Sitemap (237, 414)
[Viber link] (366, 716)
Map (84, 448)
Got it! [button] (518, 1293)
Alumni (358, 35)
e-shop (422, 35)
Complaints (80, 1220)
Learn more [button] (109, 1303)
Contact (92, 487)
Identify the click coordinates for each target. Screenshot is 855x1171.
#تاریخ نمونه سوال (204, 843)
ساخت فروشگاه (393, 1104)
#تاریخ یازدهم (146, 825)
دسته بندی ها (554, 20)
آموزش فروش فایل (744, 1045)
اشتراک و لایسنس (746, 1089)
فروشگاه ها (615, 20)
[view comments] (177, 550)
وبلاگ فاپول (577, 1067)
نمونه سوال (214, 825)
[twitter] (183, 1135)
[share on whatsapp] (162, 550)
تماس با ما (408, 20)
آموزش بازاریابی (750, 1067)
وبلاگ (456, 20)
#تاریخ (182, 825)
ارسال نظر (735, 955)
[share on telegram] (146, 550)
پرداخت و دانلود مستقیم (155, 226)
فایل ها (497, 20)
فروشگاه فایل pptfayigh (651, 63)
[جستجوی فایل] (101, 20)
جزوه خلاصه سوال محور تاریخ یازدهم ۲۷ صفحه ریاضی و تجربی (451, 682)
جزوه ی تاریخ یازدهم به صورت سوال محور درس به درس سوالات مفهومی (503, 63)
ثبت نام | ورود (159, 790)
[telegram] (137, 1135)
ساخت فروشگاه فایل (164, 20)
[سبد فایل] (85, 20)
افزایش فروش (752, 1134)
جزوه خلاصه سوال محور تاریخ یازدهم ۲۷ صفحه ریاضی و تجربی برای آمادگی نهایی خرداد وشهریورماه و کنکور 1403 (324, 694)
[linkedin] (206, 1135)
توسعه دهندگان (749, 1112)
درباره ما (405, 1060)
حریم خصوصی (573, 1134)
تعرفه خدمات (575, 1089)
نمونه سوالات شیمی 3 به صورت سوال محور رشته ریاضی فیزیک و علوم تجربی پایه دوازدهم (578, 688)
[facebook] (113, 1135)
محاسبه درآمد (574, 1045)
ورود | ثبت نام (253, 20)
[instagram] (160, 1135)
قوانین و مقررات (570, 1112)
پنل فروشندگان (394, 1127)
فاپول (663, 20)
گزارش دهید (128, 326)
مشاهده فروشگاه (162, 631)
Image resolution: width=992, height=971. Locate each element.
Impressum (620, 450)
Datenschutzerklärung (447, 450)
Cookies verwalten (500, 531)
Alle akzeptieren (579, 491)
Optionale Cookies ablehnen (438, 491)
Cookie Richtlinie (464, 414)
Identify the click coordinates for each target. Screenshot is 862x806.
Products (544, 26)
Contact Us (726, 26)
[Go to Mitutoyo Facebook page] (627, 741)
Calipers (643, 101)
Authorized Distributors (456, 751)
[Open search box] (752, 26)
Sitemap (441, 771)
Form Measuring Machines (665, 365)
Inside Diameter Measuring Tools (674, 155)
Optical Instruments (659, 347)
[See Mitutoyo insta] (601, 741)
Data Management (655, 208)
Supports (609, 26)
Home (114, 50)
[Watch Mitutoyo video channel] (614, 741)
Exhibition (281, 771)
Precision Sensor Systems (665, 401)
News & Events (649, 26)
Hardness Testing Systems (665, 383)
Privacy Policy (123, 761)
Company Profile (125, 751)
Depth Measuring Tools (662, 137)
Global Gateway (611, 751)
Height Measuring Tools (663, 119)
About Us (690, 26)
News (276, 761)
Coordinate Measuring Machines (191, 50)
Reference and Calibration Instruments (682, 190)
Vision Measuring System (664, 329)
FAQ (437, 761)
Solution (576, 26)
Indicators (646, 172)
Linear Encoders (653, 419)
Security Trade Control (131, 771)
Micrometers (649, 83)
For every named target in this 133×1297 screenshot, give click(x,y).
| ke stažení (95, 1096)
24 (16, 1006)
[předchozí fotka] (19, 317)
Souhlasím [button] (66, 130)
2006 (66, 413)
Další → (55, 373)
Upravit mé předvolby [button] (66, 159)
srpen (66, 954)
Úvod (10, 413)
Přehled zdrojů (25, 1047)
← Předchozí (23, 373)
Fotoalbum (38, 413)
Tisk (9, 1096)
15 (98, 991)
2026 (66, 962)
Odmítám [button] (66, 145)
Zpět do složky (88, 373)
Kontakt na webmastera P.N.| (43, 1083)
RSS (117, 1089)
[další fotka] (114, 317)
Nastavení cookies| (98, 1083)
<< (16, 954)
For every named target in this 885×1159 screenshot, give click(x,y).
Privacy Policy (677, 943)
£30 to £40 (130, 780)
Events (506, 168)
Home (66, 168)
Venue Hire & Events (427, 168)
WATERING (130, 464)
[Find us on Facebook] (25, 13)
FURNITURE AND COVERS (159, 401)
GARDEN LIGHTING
──────────────────────────────
__TASK TO CARRY OUT__. Format the records as a Markdown table with the columns "Number" and "Entry", giving each line a row number and skipping blank lines. Begin at the line that has "WATERING (130, 464)" and stop after the last line of the records.

__TASK RESULT__.
| Number | Entry |
|---|---|
| 1 | WATERING (130, 464) |
| 2 | [Find us on Facebook] (25, 13) |
| 3 | FURNITURE AND COVERS (159, 401) |
| 4 | GARDEN LIGHTING |